Dubia roaches are another staple food for a leopard geckos diet. They have full of great nutrients and are fairly easy to purchase, whether it be in store or online. You can actually breed Dubia Roaches at home quite easily, so they can actually save you money if done this way. As a rule of thumb, you can serve two Dubia roaches per inch of your gecko. (5 inches = 10 roaches).

How often do feed leopard geckos fruit and veg?

Leopard geckos are insectivores and do not eat fruit or vegetables in their diet. A geckos digestive system has evolved so they can only digest insects.

Their bodies lack the possession of a functioning Cecum. This is the part of the body that digests Cellulose. Cellulose is the main substance that is found in fruit and vegetables. This is great for humans as we store these sugars from fruit and vegetables as energy reserves. Geckos do not need this.

Because of this, leopard geckos have evolved to have a skull and jaw that is specifically designed to eat insects. Believe it or not, insects are actually easier to eat than fruit and veg. Fruit and Vegetables are tough for a reptile to chew and break up, whereas insects are easier to crush.

This isn’t to say that a leopard gecko wont eat these types of foods though. If they are offered then a gecko will usually eat it. Not because they want to, but just because it is there. If a food is offered, then a leopard gecko will likely eat it.  

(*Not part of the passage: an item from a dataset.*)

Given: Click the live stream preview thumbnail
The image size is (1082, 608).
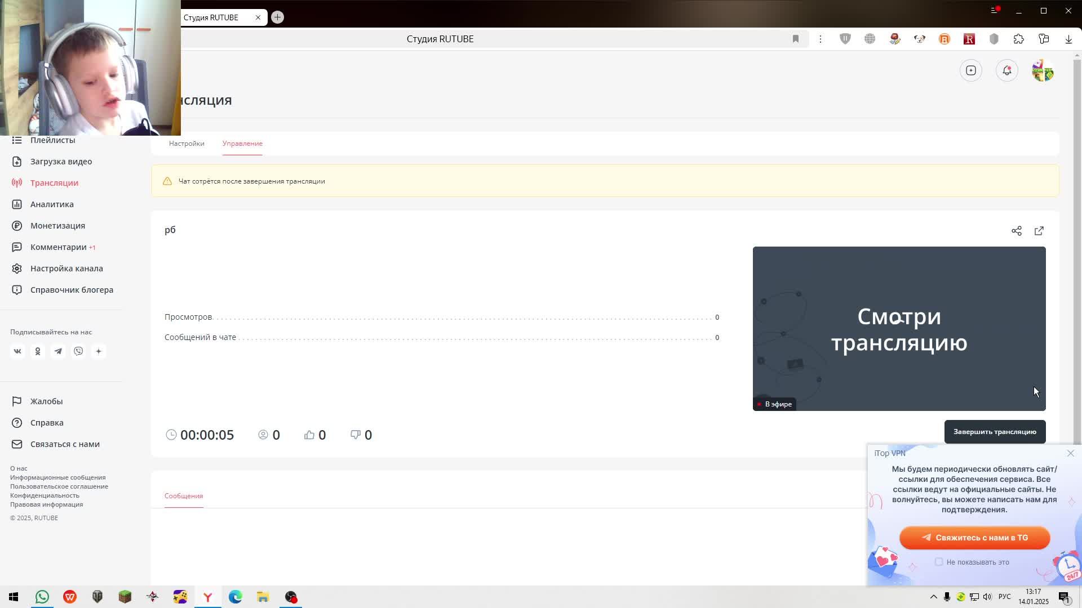Looking at the screenshot, I should pyautogui.click(x=898, y=329).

It’s best to not offer these types of food in the first place. Keep them out of a leopard geckos diet completely.

Conclusion 

Hopefully this has helped answer the question, how often do you feed leopard geckos? Remember that baby leopard geckos, younger than 12 months old should be fed every day, and adult leopard geckos should be fed every other day. 

Foods should be given late in the day, or early in the morning and this should be kept regular. This closely replicated their hunting patterns in the wild as they would usually do this at dusk or dawn.

Keep them to a strict, staple diet of insects and keep fruit and vegetables out at meal times.